[DATA FOR ANALYSIS Boundary: Start]

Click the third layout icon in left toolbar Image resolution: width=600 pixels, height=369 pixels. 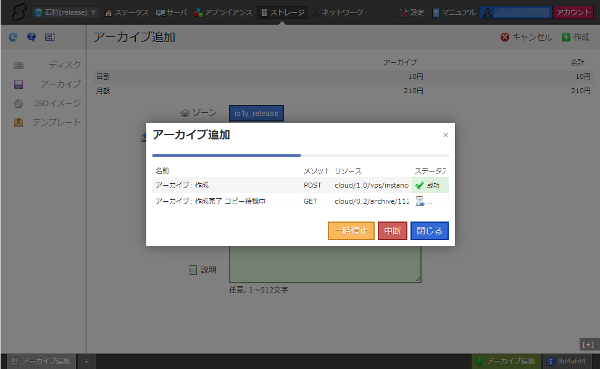point(50,37)
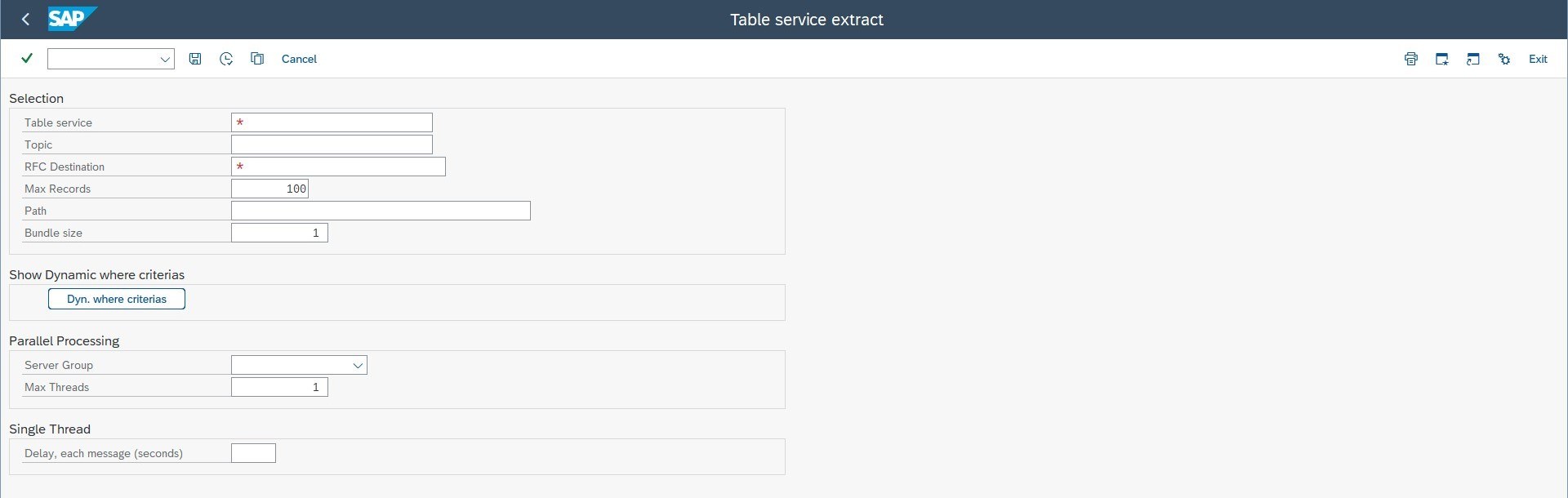Click the Delay, each message seconds field
Image resolution: width=1568 pixels, height=498 pixels.
coord(253,453)

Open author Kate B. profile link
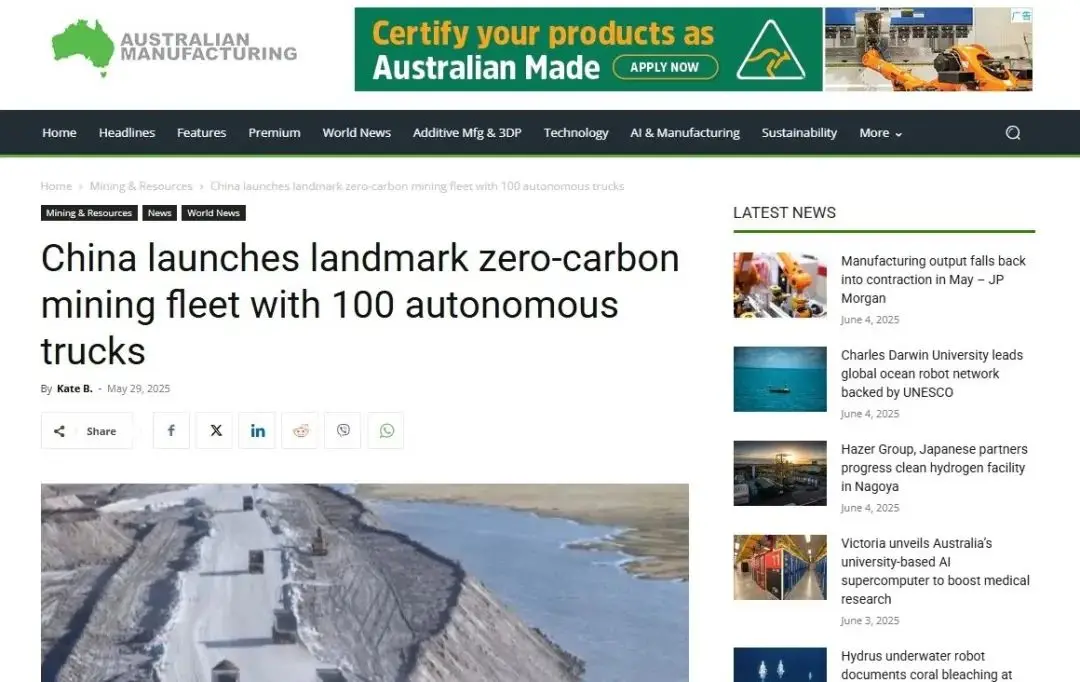(74, 389)
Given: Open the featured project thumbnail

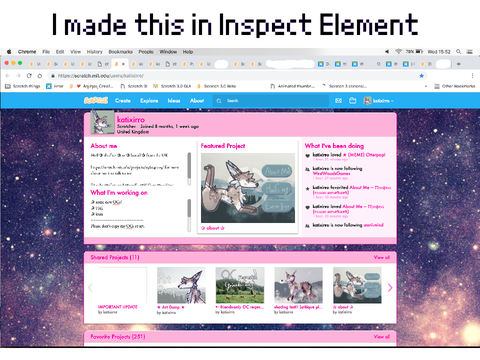Looking at the screenshot, I should (248, 188).
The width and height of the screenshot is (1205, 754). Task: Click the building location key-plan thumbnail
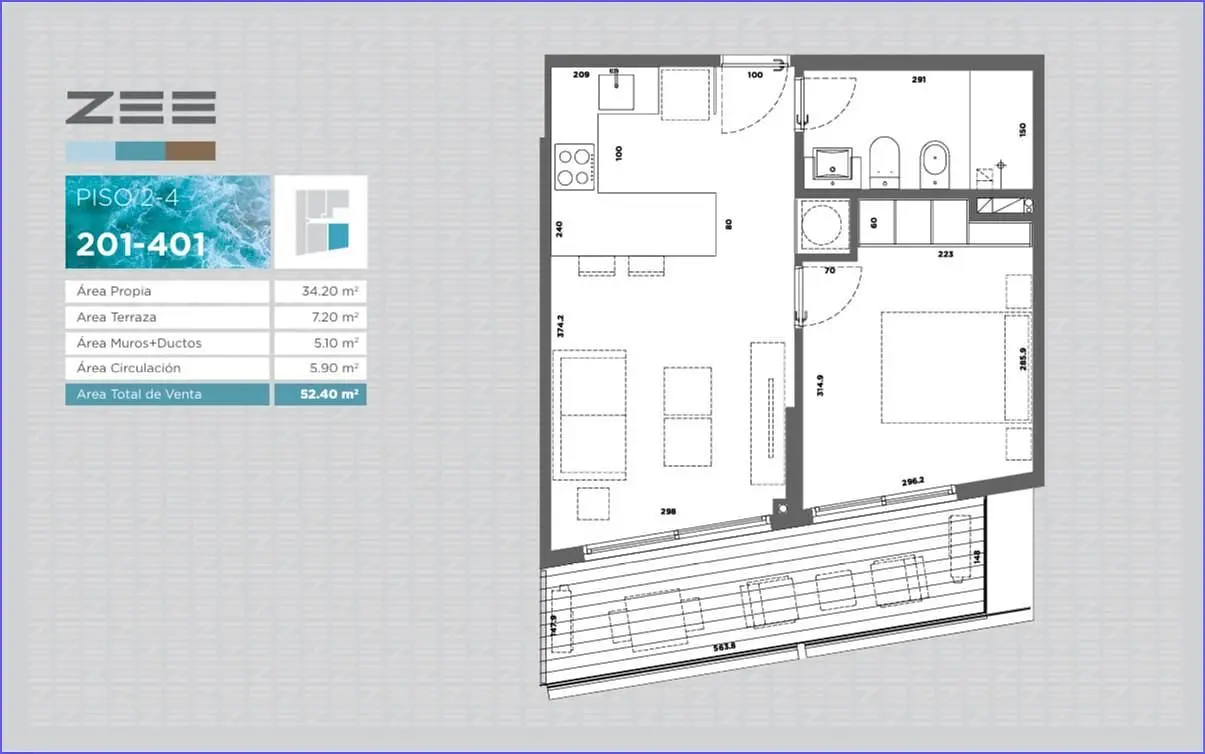pos(321,222)
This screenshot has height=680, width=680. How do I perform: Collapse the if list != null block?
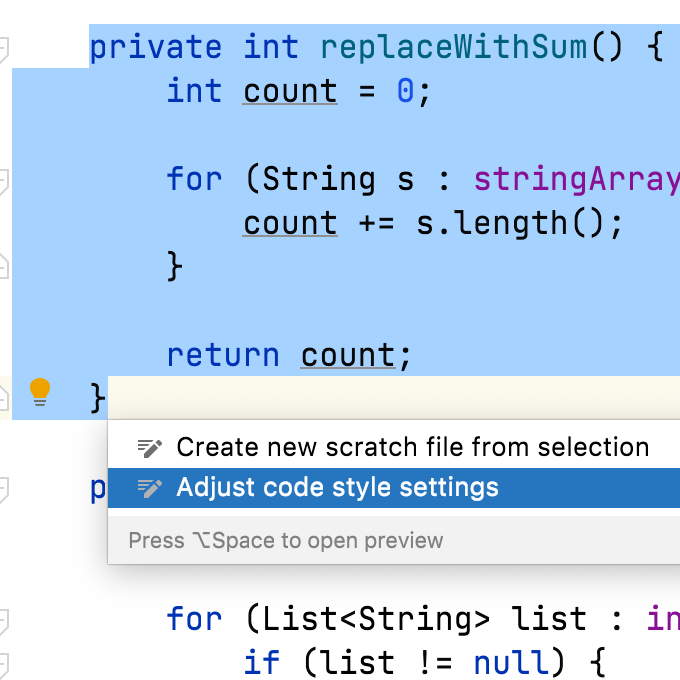[4, 663]
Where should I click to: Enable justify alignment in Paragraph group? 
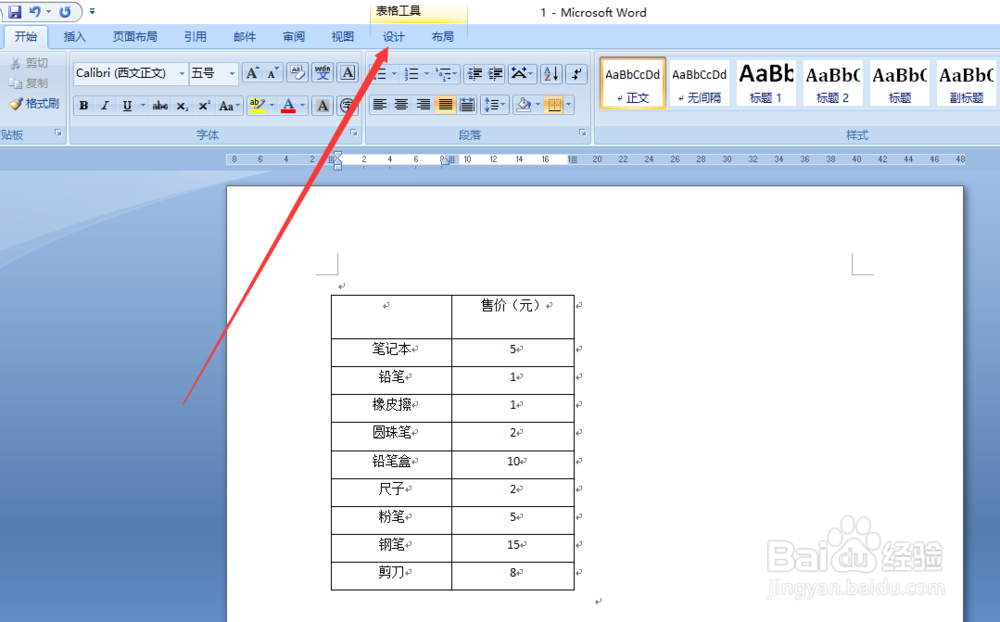pyautogui.click(x=445, y=104)
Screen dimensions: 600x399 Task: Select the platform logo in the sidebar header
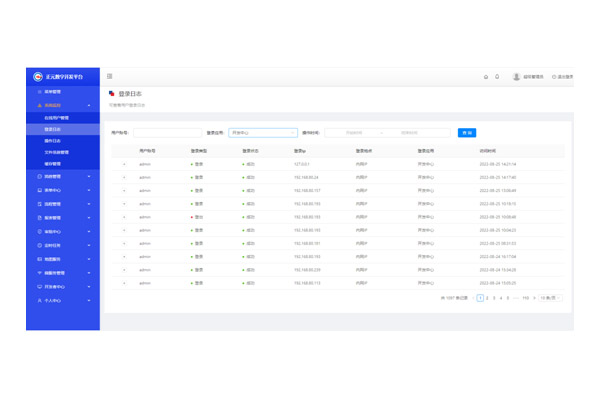(x=38, y=77)
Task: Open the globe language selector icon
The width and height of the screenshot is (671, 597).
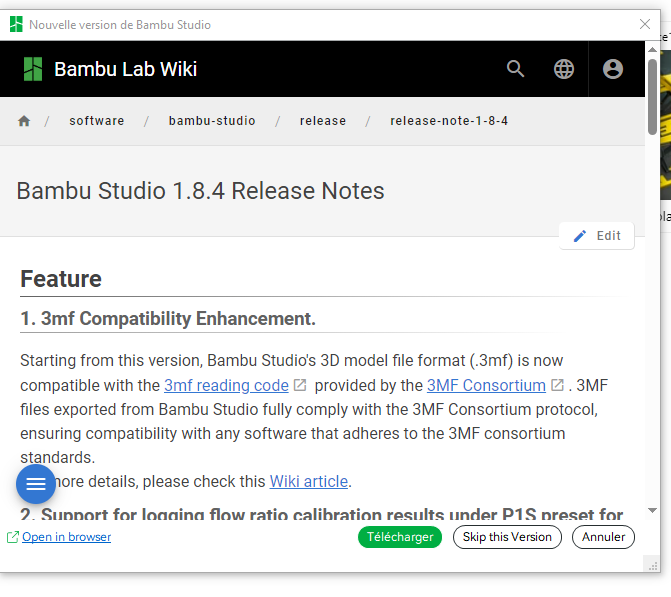Action: click(x=564, y=69)
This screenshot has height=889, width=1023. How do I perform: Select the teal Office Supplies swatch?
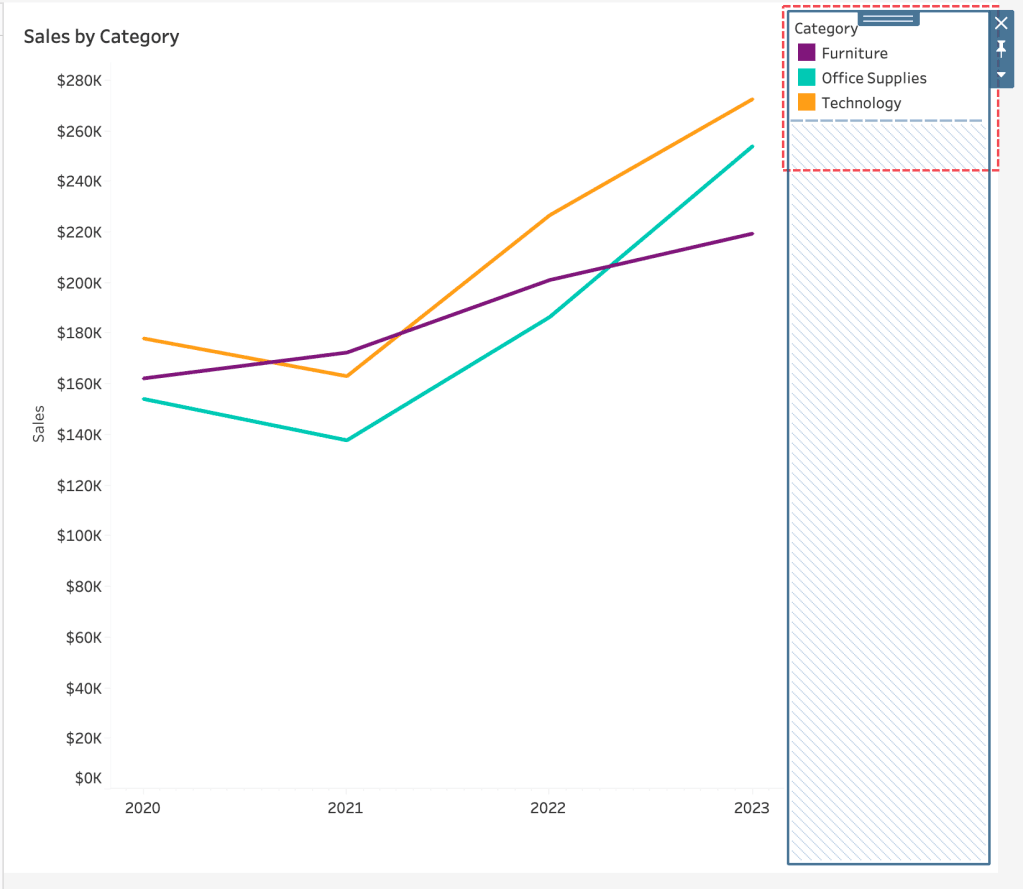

[DATA FOR ANALYSIS Boundary: End]

■ TASK DETAILS: Only the lines from the one containing "The width and height of the screenshot is (671, 597)." through the final line of the data should be given again, exactly and without pictures.

■ WORKED SOLUTION:
The width and height of the screenshot is (671, 597).
Action: click(x=564, y=69)
This screenshot has height=889, width=1023. How do I perform: Select the teal Office Supplies swatch?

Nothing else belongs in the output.